> **TASK GOAL**: Using the records below, reproduce exactly the lines from the one containing "Tap the back arrow in header" through the end, and nothing more; skip the images.

Saved entries
##############################
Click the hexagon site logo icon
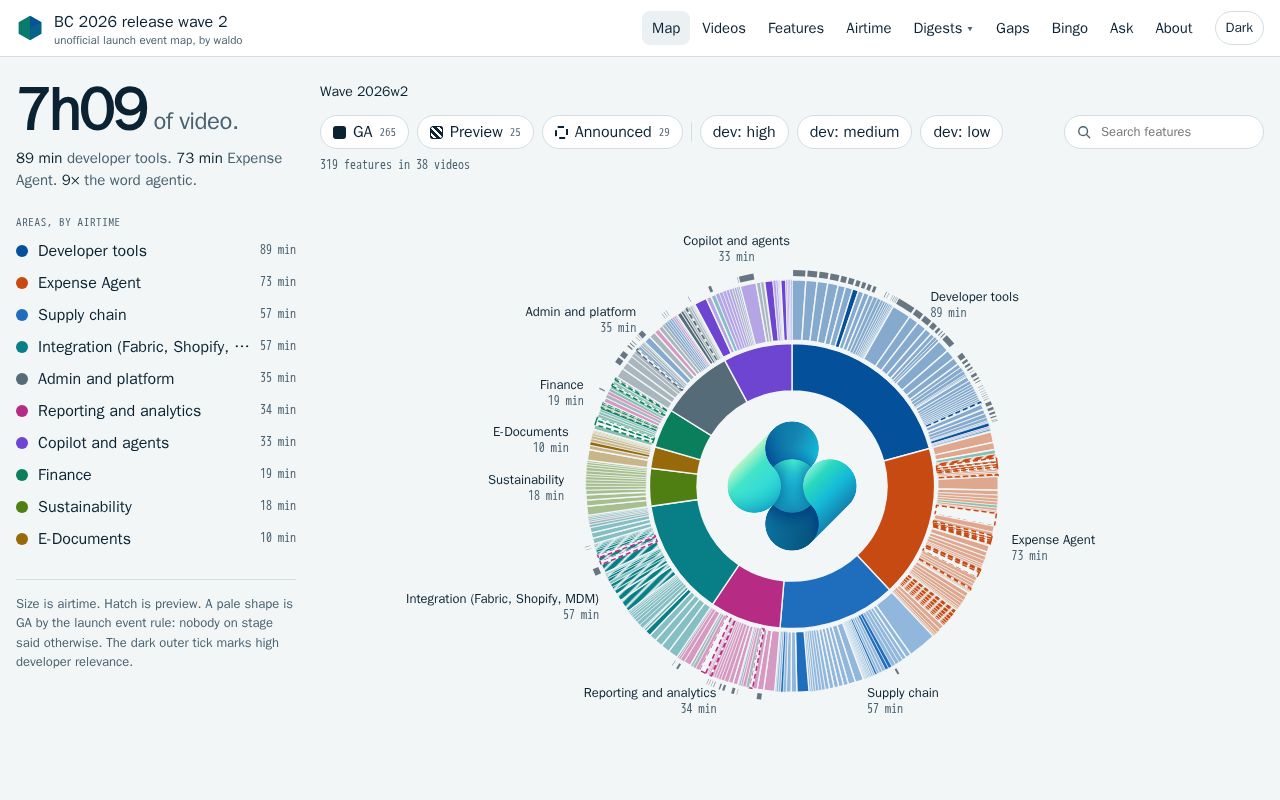 (x=30, y=28)
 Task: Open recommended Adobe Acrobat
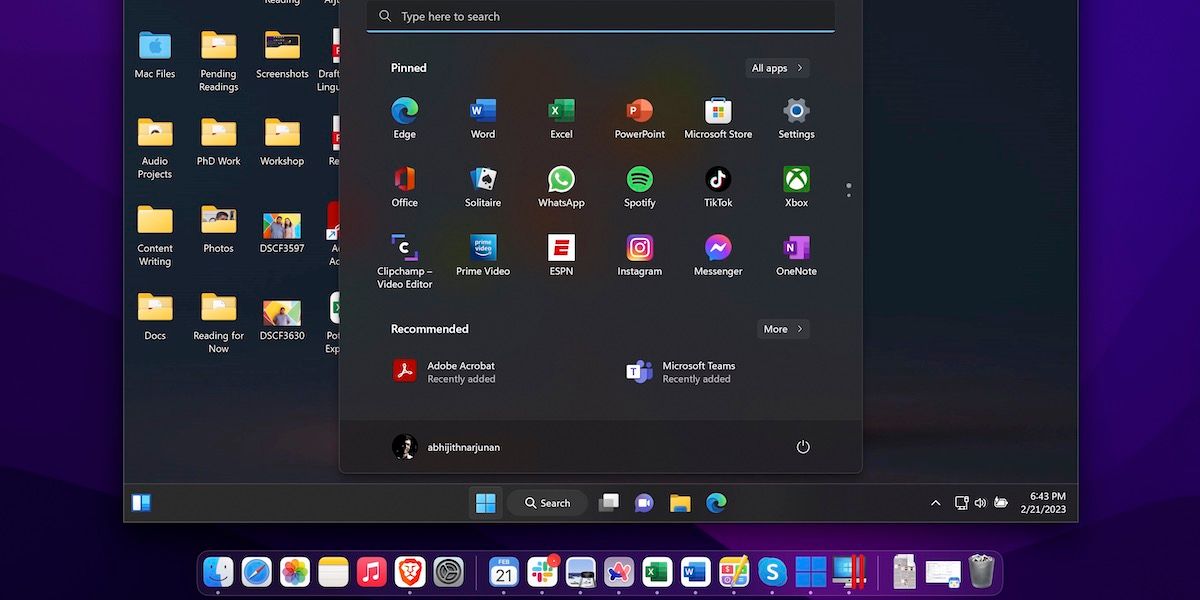coord(445,372)
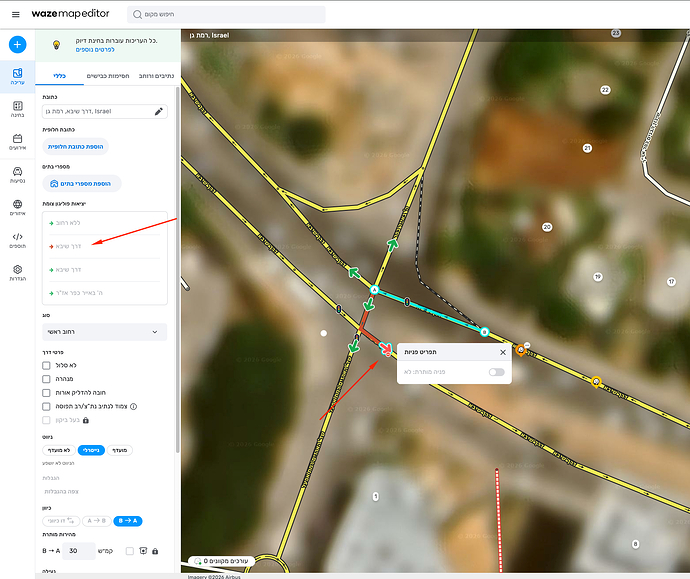
Task: Check the unpaved (לא סלול) checkbox
Action: pos(46,365)
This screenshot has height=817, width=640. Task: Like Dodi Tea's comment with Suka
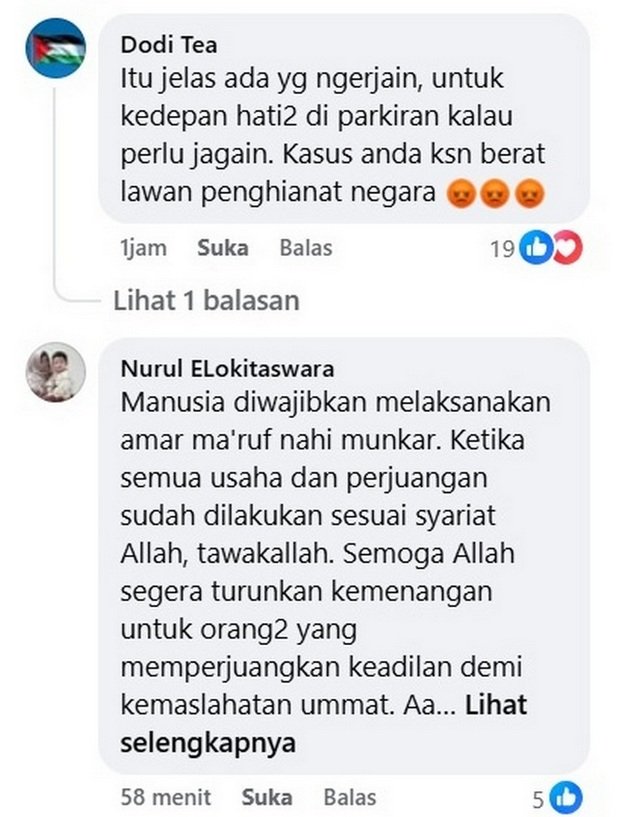coord(223,248)
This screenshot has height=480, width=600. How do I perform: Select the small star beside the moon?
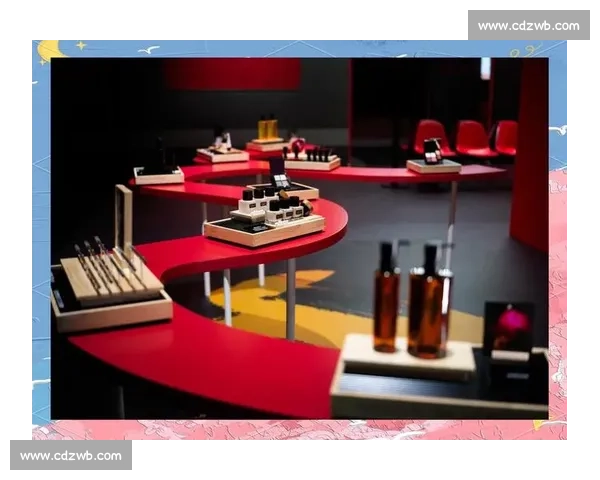[x=80, y=45]
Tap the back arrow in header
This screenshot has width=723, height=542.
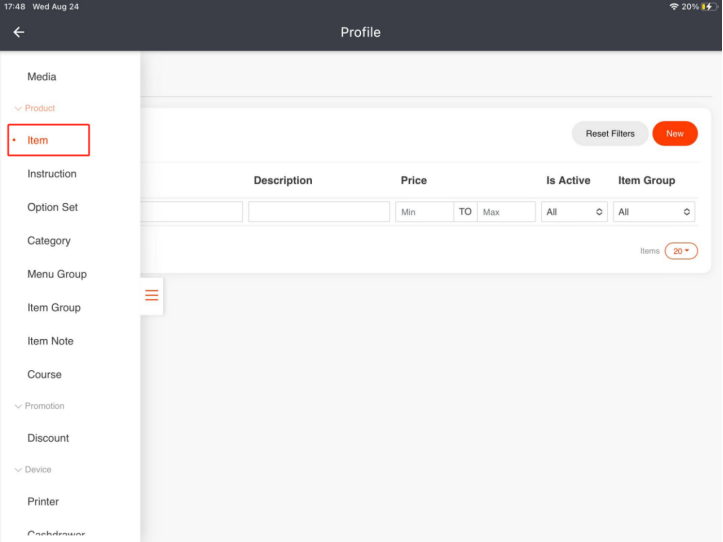pyautogui.click(x=18, y=32)
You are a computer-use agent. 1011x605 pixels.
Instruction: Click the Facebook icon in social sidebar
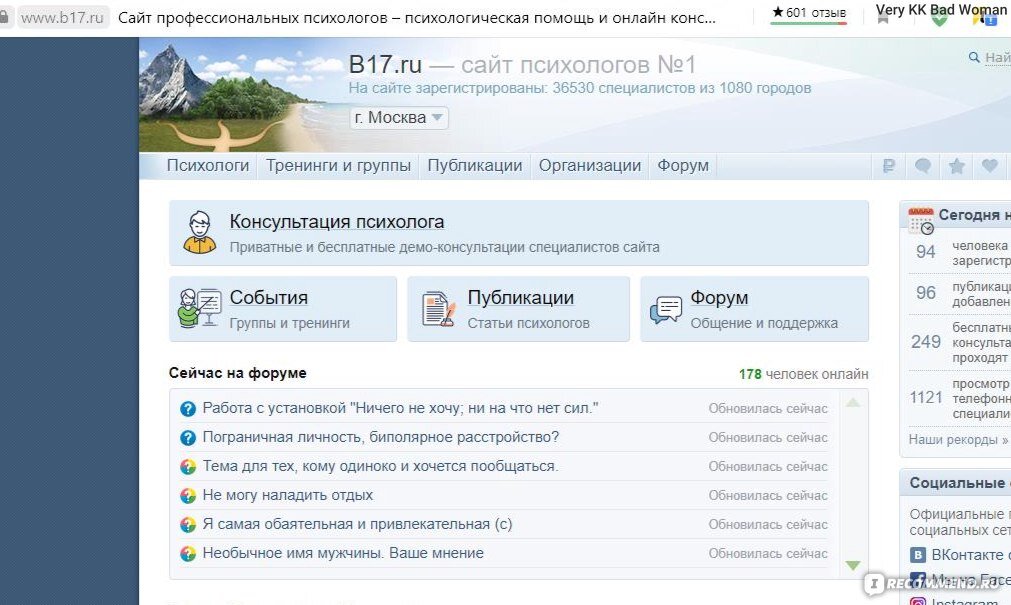click(x=917, y=580)
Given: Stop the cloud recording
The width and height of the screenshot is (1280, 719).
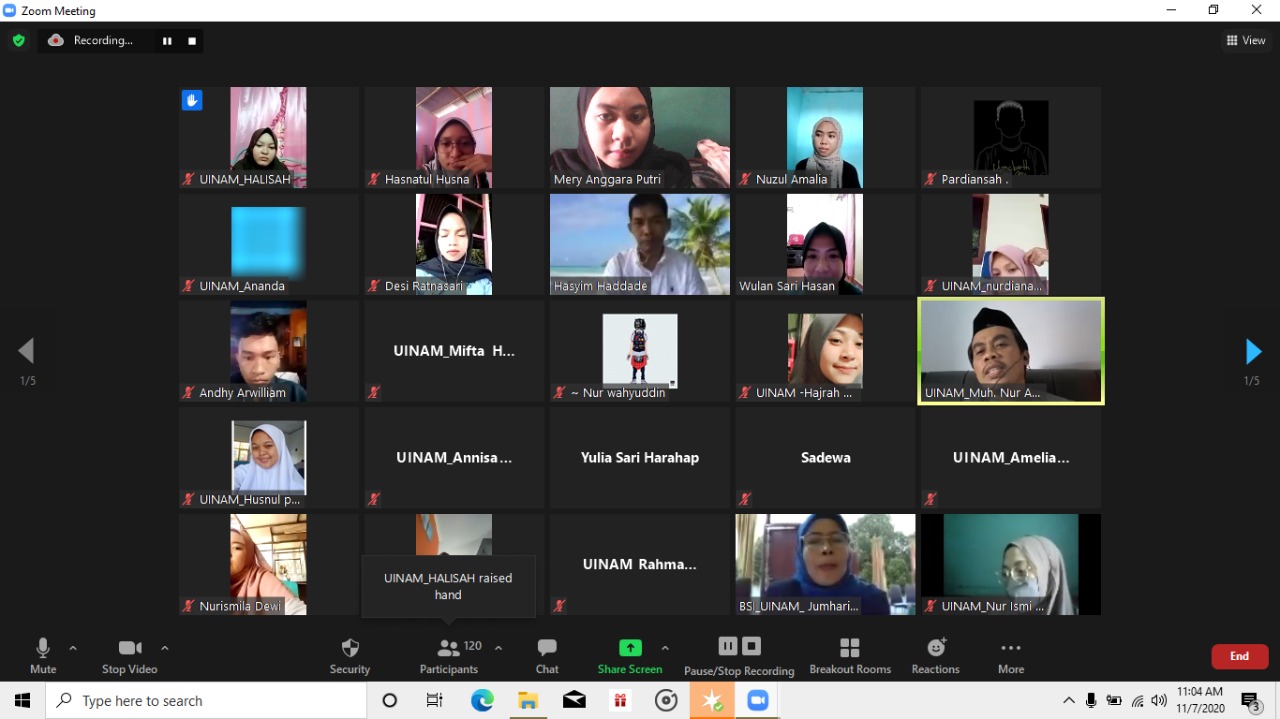Looking at the screenshot, I should point(751,646).
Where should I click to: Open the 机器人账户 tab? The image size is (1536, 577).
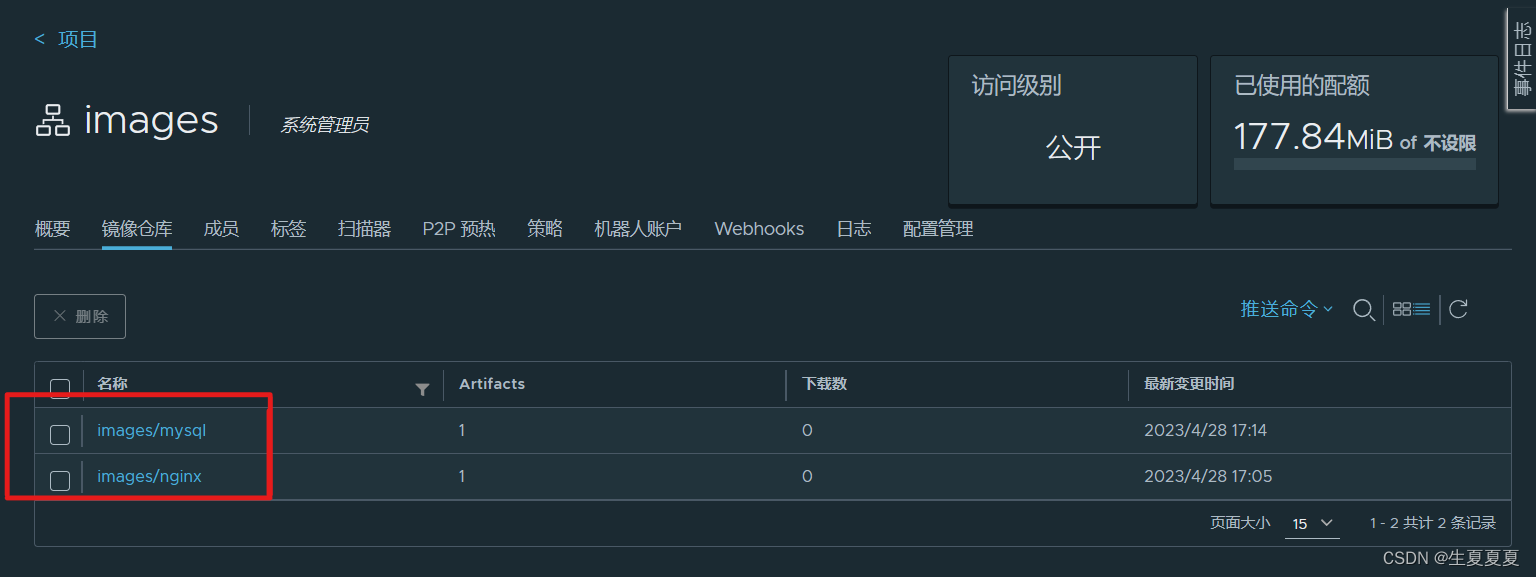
##############################
> **RESPONSE**:
Tap the back arrow in header
This screenshot has width=723, height=542.
pyautogui.click(x=18, y=32)
You are a computer-use agent. 1011x605 pixels.
Instruction: Click the Facebook icon in social sidebar
click(x=917, y=580)
Given: Stop the cloud recording
The width and height of the screenshot is (1280, 719).
Looking at the screenshot, I should point(751,646).
Where should I click to: Open the 机器人账户 tab? The image size is (1536, 577).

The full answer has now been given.